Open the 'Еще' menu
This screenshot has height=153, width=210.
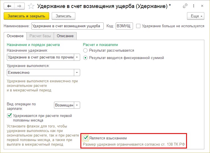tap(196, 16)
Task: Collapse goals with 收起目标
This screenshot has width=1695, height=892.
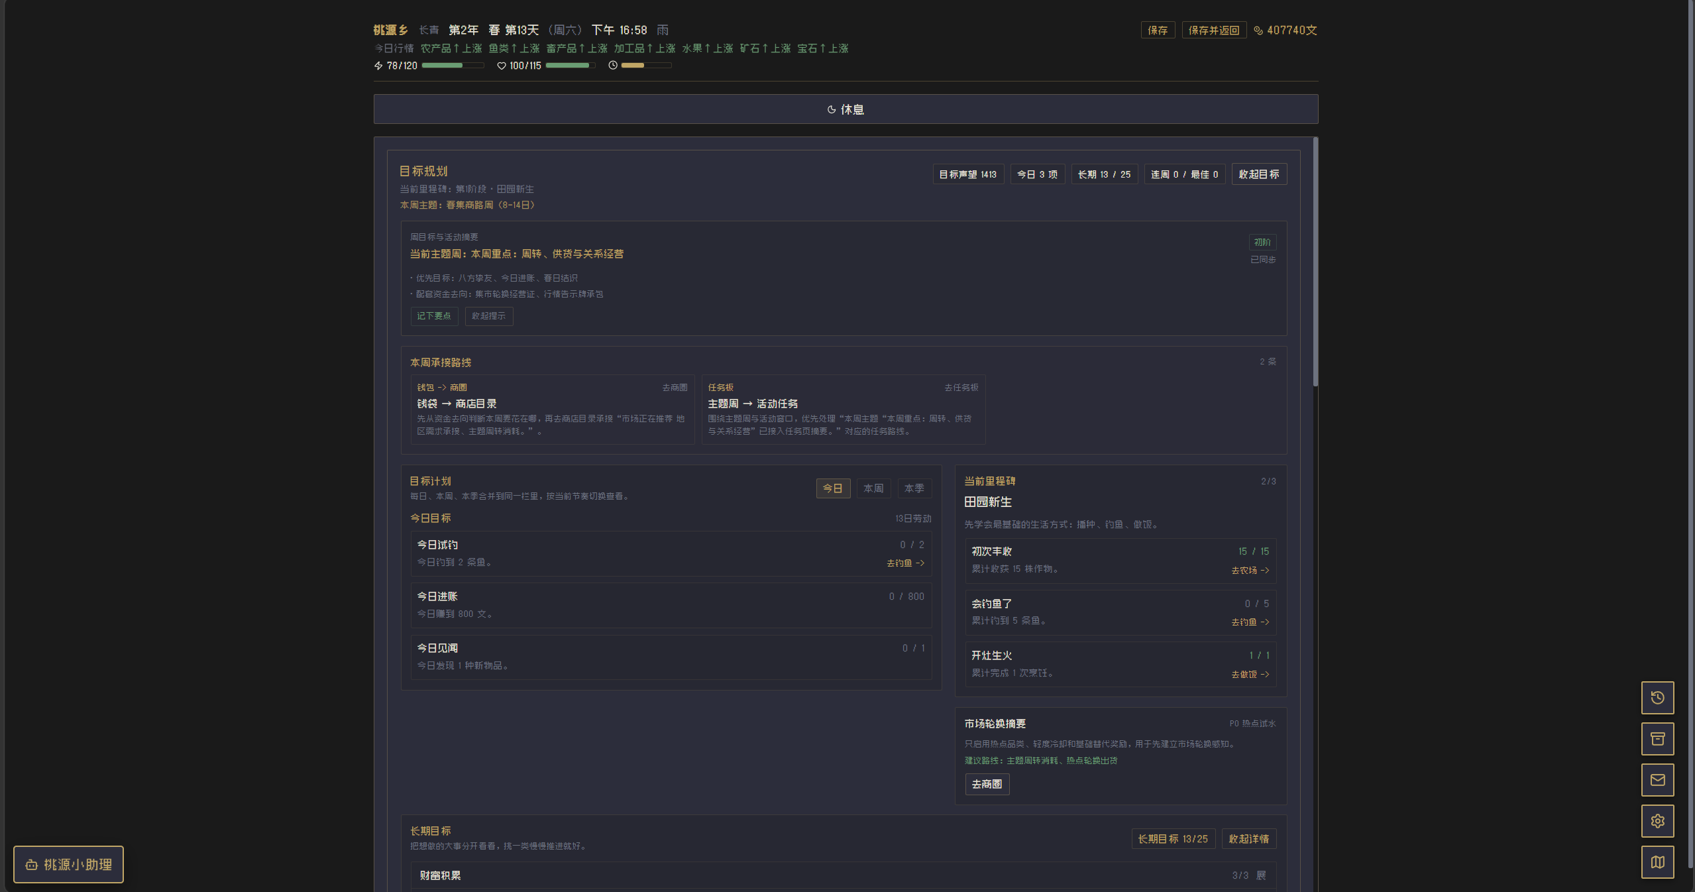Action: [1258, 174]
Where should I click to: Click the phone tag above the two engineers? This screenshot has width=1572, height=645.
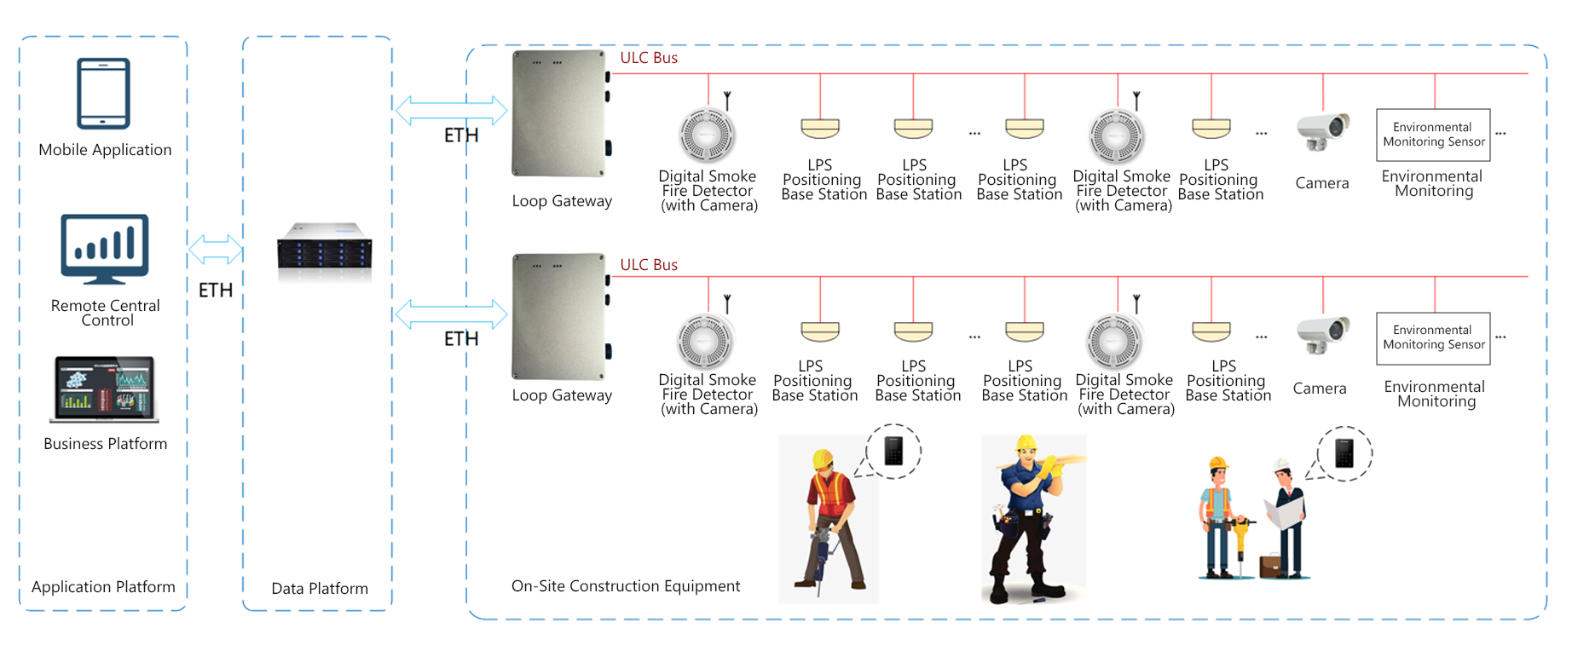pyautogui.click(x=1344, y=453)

==============================

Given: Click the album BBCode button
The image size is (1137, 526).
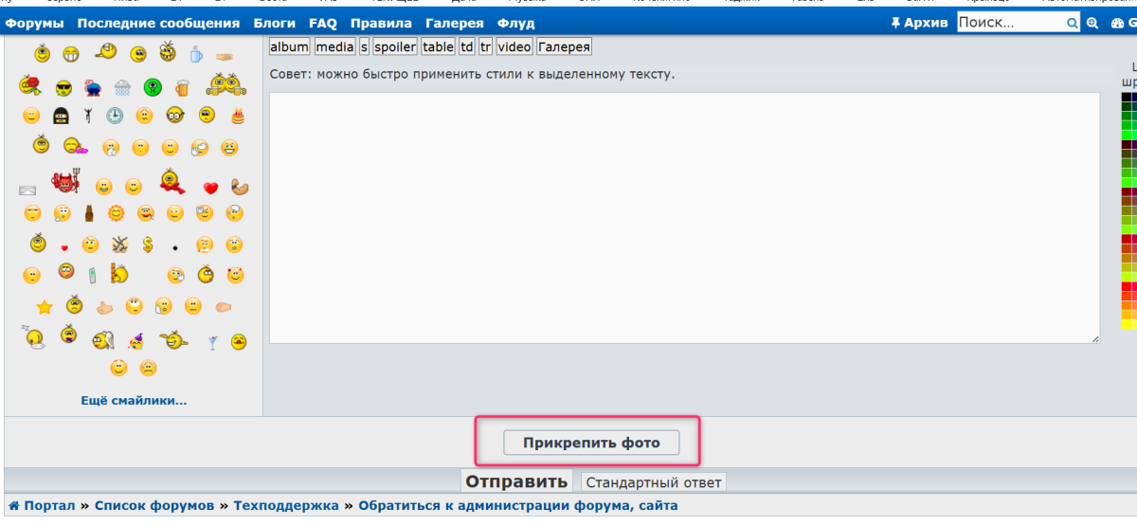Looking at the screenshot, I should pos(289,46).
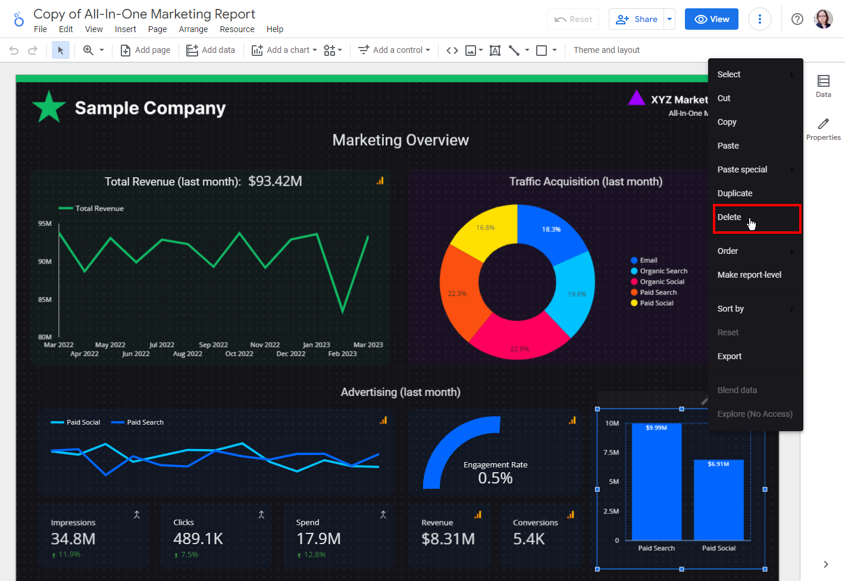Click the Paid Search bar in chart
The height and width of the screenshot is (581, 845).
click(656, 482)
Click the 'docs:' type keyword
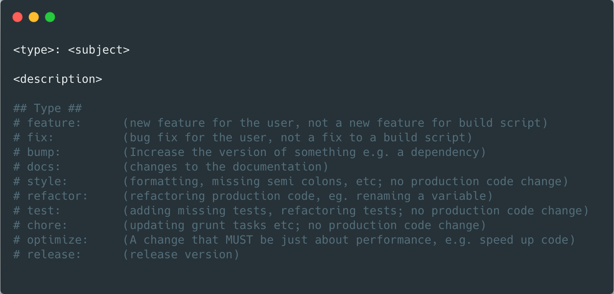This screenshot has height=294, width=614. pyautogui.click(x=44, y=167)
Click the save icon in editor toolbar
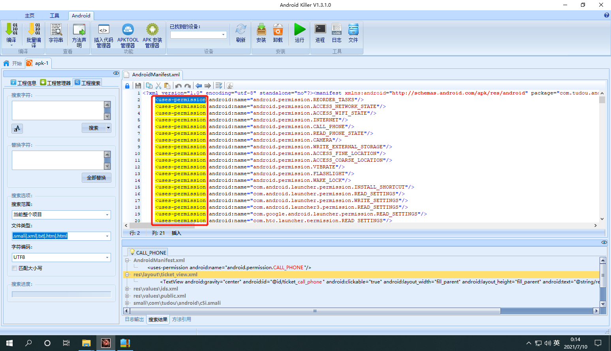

==============================

Yukarıdaki malzemede "Click the 'docs:' type keyword" içeren satırla başlayıp "Click the save icon in editor toolbar" içeren satırla biten bölümü, iki uç satır da dahil, birebir yeniden yazın. Resimleri cevaba koymayın.

## Görevin Çıktısı
Click the 'docs:' type keyword
This screenshot has height=294, width=614. pyautogui.click(x=44, y=167)
Click the save icon in editor toolbar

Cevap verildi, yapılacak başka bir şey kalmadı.